What is needed: In the records below, find the line with "Task: Add Text Messages using red plus", then copy each line exactly until you have copied the line with "Task: Click the p*****1 username". Leave any picture out.

Records for the exercise:
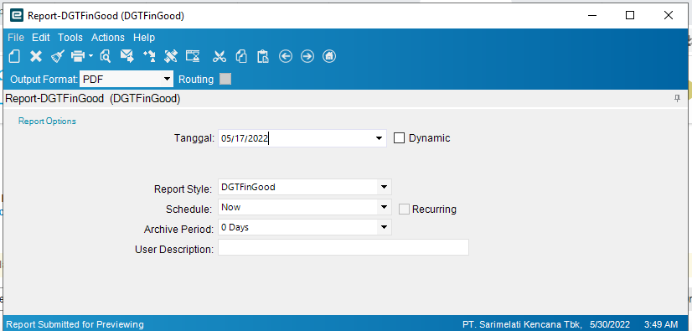Click the New blank page icon

tap(14, 56)
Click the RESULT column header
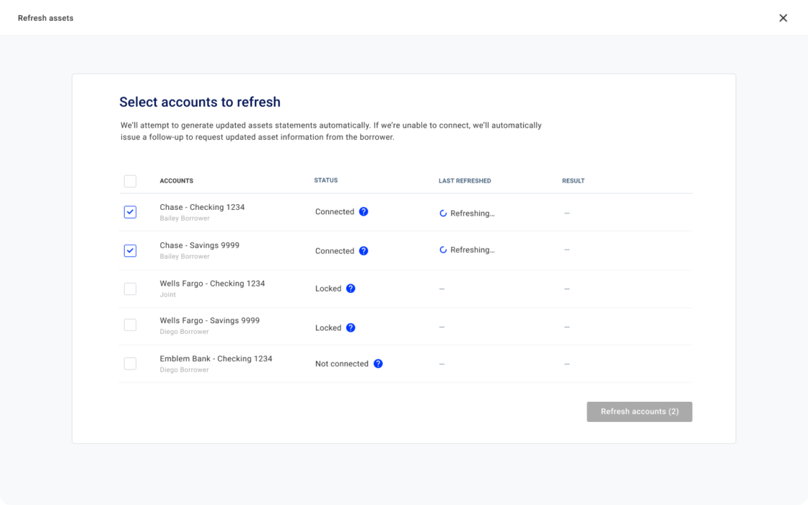Image resolution: width=808 pixels, height=505 pixels. [573, 180]
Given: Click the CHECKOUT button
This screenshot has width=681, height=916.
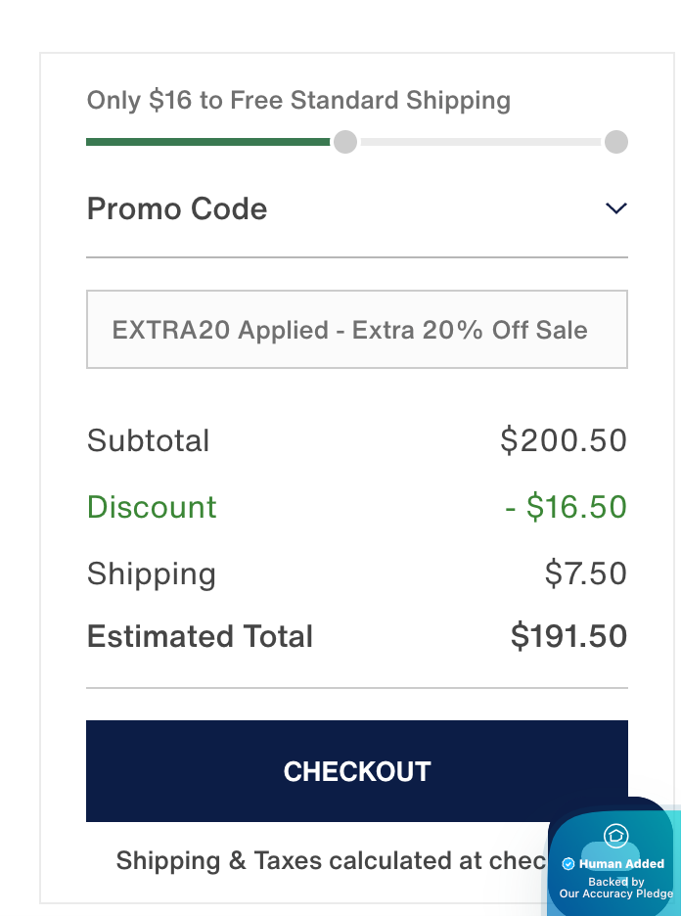Looking at the screenshot, I should tap(356, 771).
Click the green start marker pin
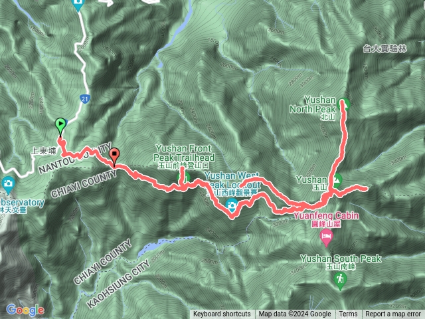Screen dimensions: 425x319 coord(60,126)
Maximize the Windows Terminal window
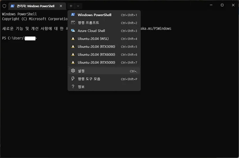This screenshot has height=158, width=239. [222, 5]
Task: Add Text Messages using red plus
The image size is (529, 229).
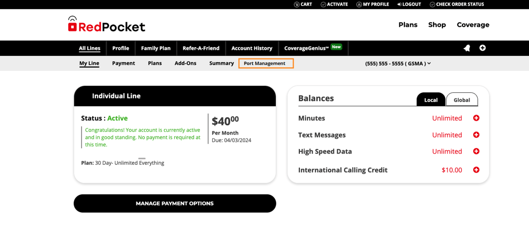Action: pyautogui.click(x=476, y=135)
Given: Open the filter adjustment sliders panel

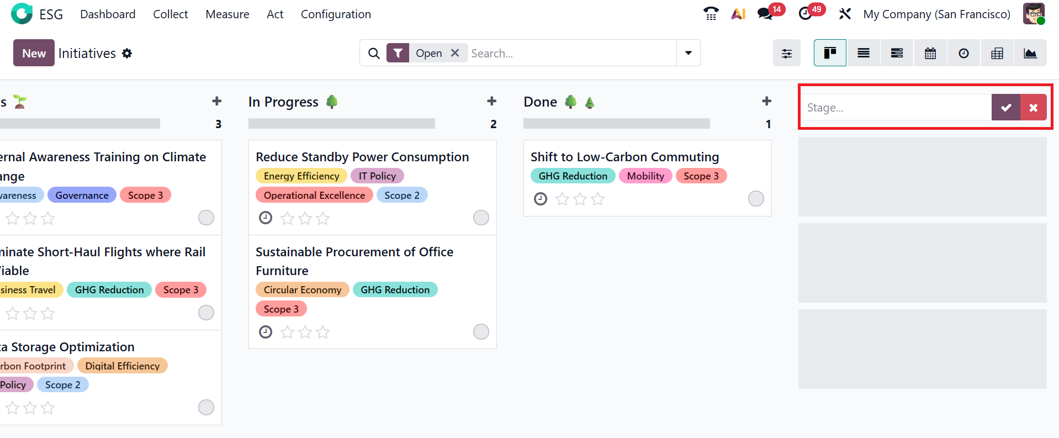Looking at the screenshot, I should coord(787,53).
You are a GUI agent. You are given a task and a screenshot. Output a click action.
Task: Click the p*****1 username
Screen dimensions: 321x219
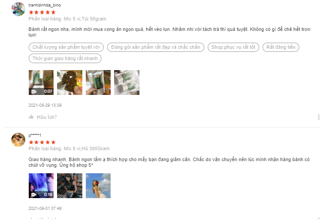[x=35, y=135]
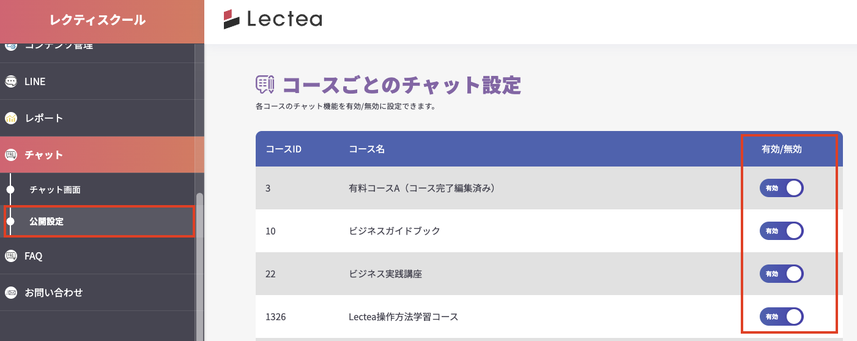Select the 公開設定 submenu item

[46, 222]
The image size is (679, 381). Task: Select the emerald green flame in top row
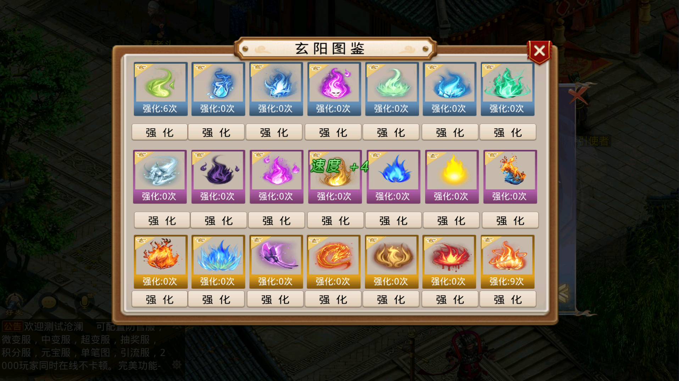click(507, 89)
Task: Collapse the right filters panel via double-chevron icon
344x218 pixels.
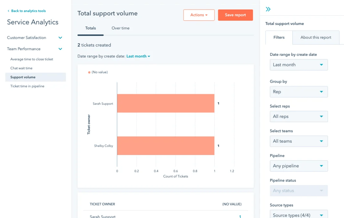Action: 268,9
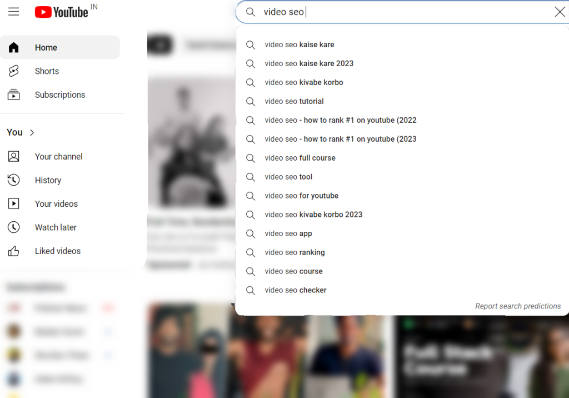569x398 pixels.
Task: Select the Shorts icon in sidebar
Action: [x=15, y=71]

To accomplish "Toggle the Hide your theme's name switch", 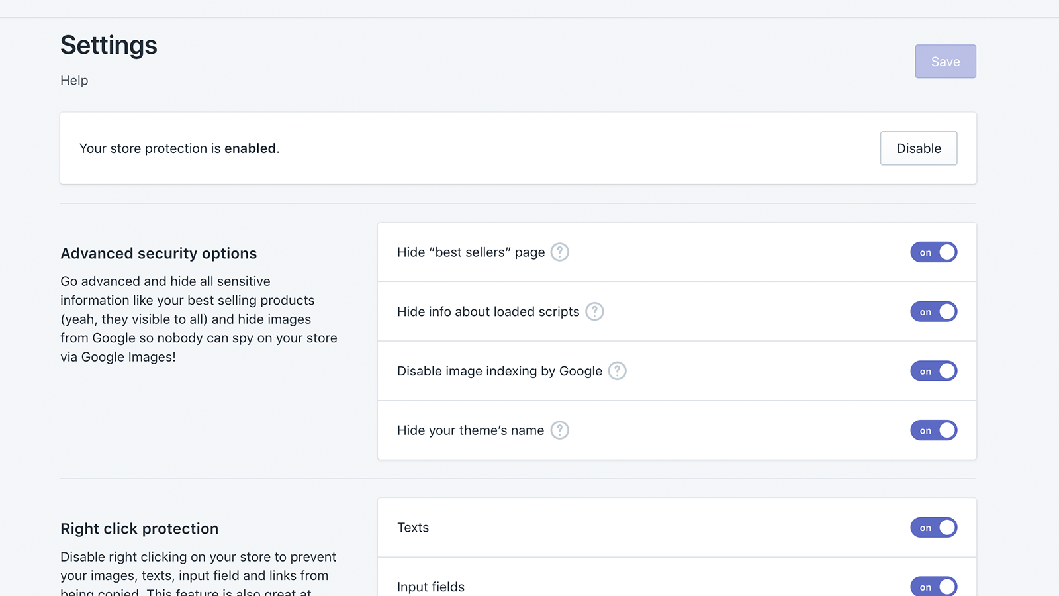I will (x=933, y=430).
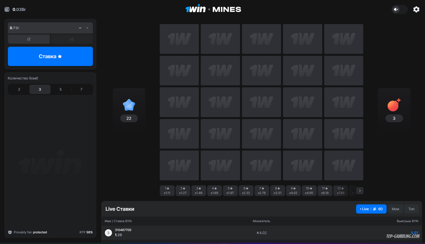The height and width of the screenshot is (244, 425).
Task: Click the blue star gem icon
Action: tap(129, 105)
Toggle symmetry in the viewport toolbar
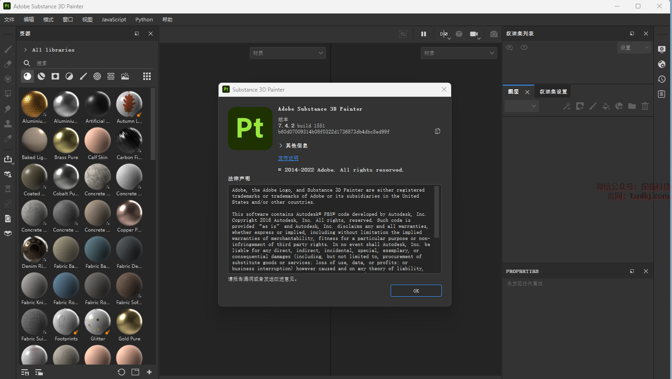This screenshot has height=379, width=672. (x=444, y=34)
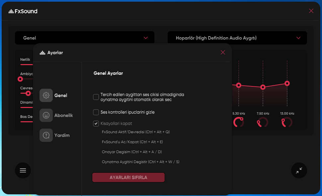Click the Ambiyans slider handle

click(20, 79)
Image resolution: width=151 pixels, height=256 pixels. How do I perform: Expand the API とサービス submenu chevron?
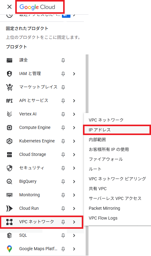point(74,101)
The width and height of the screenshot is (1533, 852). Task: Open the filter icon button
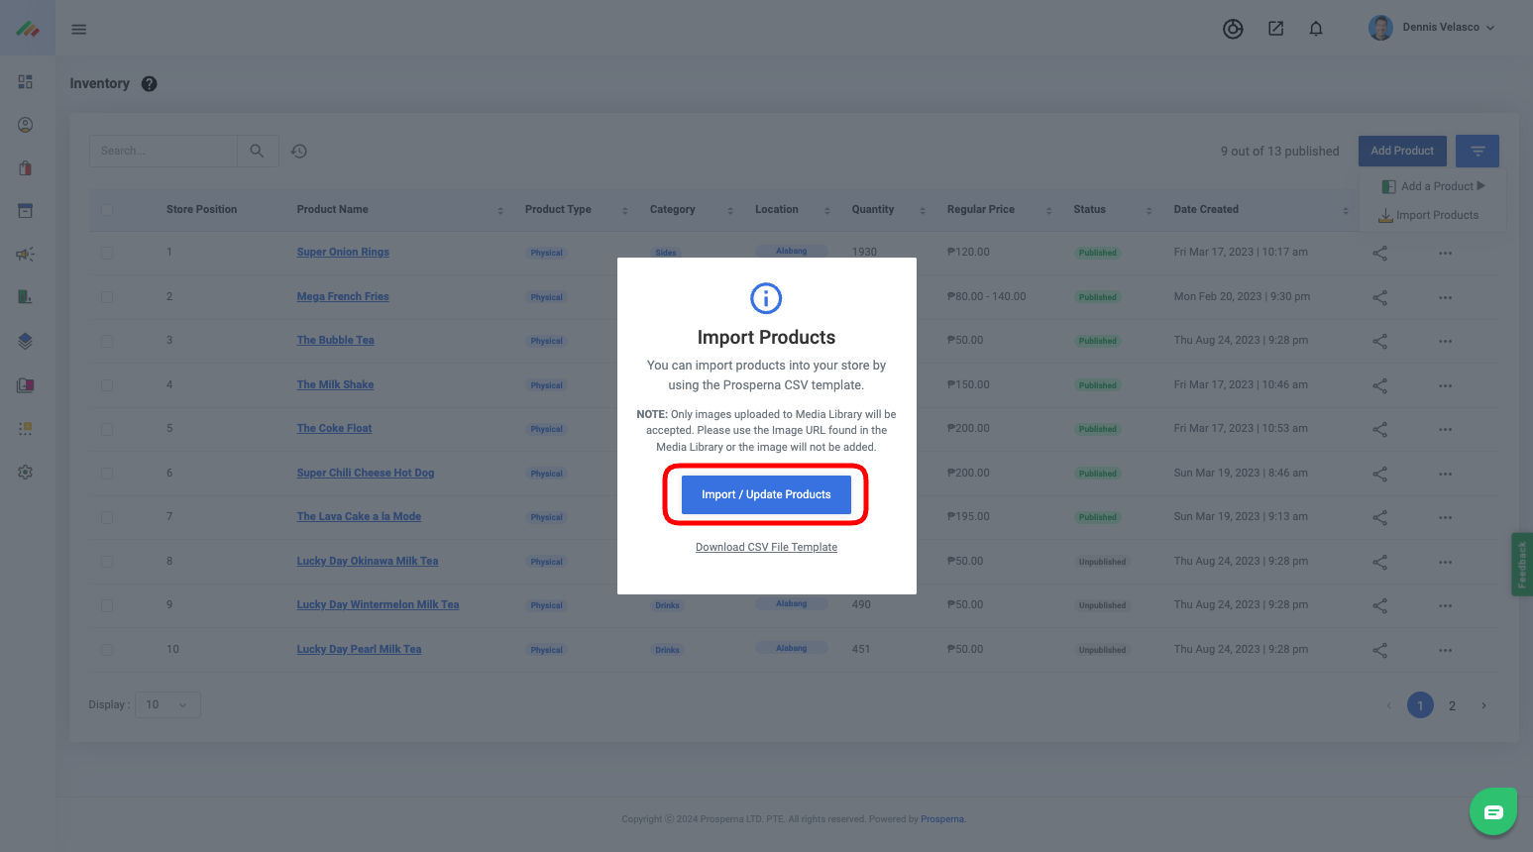[x=1478, y=151]
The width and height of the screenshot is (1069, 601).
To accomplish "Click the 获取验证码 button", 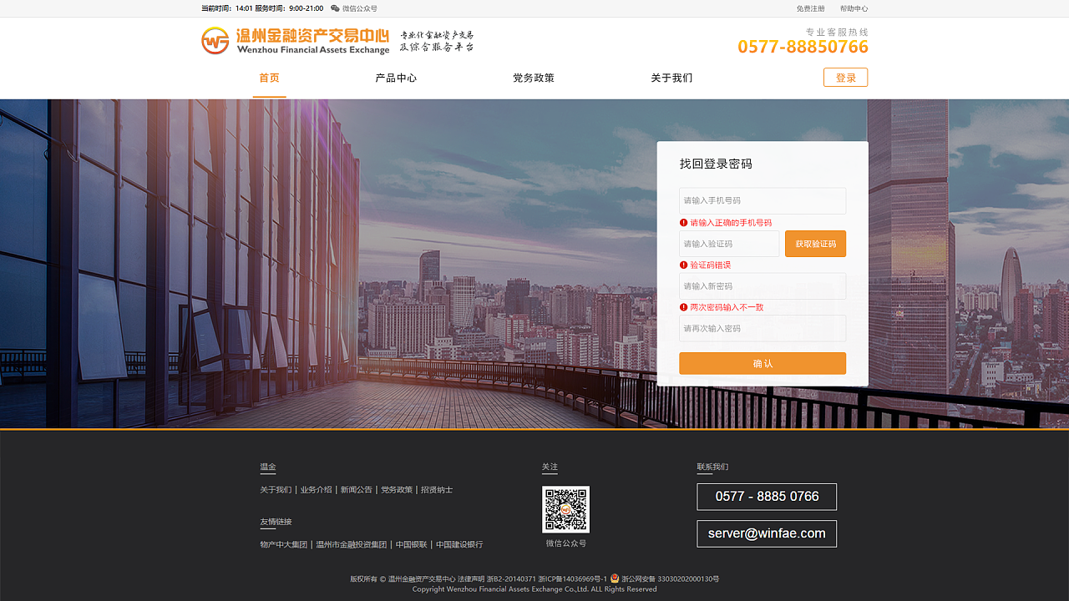I will pos(815,243).
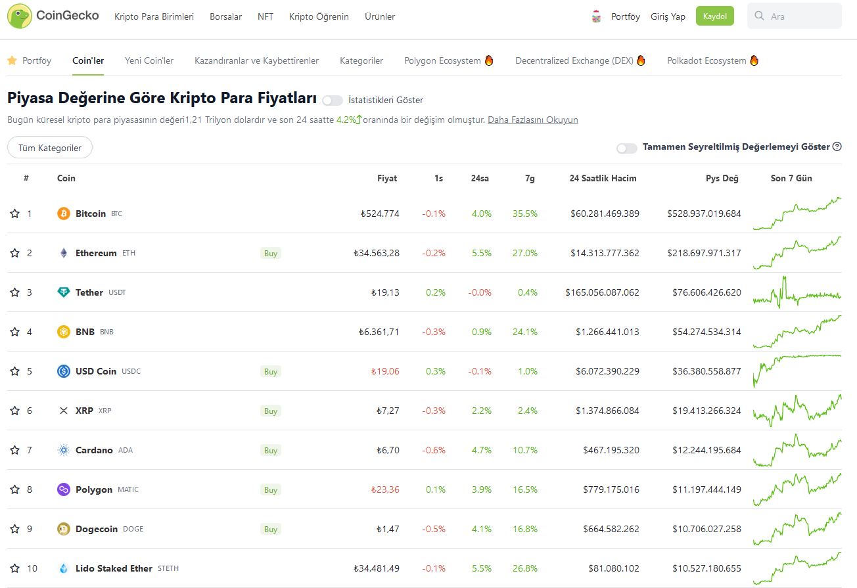Open the Tüm Kategoriler selector
The image size is (857, 588).
tap(49, 147)
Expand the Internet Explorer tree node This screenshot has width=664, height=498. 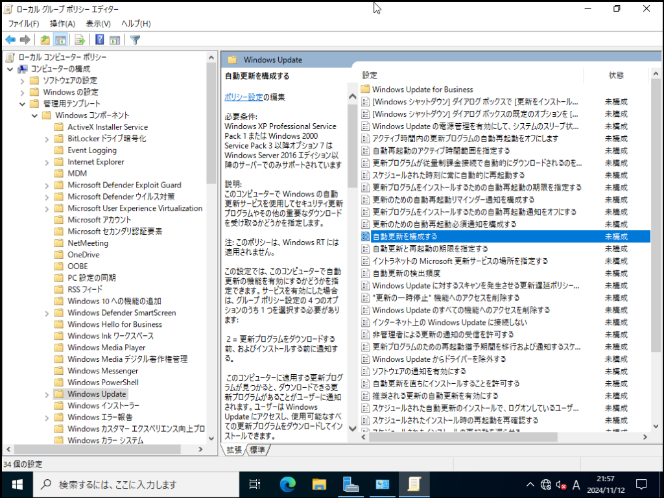(x=47, y=162)
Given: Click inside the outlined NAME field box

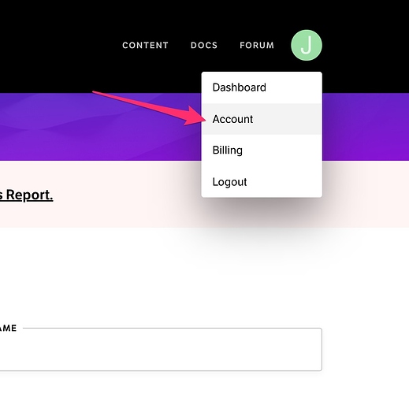Looking at the screenshot, I should (x=161, y=349).
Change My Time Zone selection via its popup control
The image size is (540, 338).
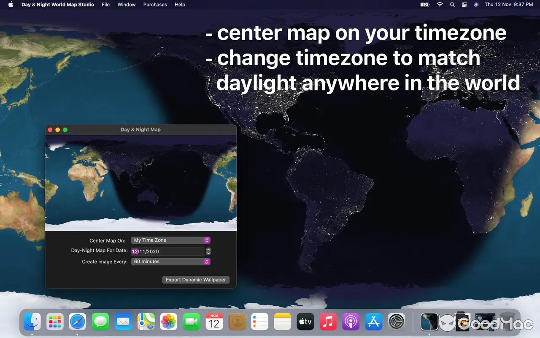(206, 240)
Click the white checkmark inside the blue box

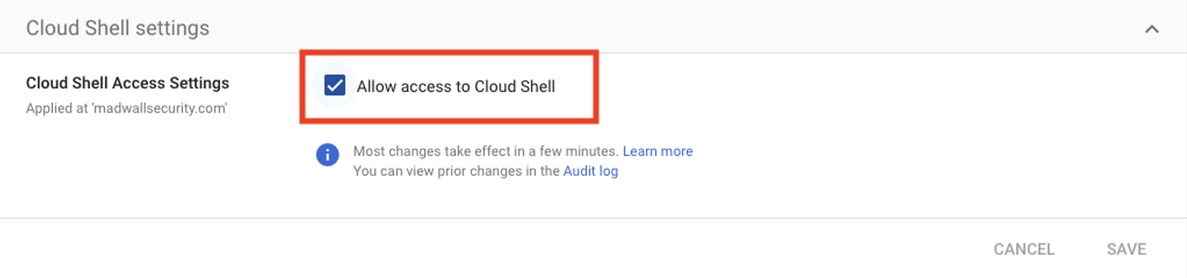click(335, 86)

Answer for this exercise:
Task: Add Text Messages using red plus
The image size is (529, 229).
Action: pyautogui.click(x=476, y=135)
Given: Open the filter adjustment sliders panel

Looking at the screenshot, I should coord(787,53).
You are a GUI agent. You are given a task and a screenshot. Output a click action.
Task: Click the p*****1 username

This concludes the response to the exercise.